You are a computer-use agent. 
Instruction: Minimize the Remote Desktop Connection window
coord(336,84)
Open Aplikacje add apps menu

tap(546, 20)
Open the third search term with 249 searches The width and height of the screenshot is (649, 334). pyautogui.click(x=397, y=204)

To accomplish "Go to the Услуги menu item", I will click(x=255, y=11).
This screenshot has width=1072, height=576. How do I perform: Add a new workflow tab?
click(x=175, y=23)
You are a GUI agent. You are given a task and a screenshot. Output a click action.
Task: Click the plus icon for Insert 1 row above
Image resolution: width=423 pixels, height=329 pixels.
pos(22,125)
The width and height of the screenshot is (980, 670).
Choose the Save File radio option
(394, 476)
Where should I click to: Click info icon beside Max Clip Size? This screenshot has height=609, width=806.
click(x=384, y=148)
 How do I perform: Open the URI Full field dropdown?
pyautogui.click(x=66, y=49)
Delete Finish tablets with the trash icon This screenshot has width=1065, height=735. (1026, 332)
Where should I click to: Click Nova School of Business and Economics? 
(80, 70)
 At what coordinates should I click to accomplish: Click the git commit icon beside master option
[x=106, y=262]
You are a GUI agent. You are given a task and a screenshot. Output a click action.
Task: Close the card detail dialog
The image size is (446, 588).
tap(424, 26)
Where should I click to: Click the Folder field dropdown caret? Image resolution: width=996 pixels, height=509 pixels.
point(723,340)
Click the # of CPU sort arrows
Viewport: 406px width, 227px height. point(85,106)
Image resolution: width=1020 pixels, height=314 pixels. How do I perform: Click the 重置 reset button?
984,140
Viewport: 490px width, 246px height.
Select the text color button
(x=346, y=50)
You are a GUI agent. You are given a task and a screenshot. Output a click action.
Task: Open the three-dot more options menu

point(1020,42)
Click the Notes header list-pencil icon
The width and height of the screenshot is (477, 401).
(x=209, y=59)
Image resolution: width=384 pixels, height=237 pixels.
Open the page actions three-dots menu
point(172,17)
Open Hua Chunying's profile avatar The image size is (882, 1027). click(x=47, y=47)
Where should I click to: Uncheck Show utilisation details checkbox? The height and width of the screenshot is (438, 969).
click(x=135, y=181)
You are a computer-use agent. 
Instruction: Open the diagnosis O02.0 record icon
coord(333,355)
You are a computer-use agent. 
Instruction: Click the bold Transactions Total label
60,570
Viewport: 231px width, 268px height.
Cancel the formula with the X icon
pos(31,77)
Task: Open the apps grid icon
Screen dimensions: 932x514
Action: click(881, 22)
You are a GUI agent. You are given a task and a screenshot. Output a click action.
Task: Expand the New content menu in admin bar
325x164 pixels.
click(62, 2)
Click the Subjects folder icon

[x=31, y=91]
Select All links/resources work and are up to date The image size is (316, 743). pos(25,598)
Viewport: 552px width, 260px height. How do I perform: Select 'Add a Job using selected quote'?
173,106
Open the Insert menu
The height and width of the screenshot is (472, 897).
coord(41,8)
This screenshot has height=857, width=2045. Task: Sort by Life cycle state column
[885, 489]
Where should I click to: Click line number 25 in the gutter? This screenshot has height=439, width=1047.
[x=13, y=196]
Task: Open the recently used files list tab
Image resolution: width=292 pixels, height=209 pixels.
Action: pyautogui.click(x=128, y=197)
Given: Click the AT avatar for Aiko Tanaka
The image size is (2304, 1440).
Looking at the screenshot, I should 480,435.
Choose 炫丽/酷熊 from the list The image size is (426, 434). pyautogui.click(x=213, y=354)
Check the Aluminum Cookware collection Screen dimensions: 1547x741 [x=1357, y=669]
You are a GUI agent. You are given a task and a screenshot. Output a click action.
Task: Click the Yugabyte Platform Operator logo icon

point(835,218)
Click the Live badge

------------------------------------------------------------

Task description: Nothing but a number should be written: how many lines of the preceding listing contain "Insert".

Output of the exercise: 2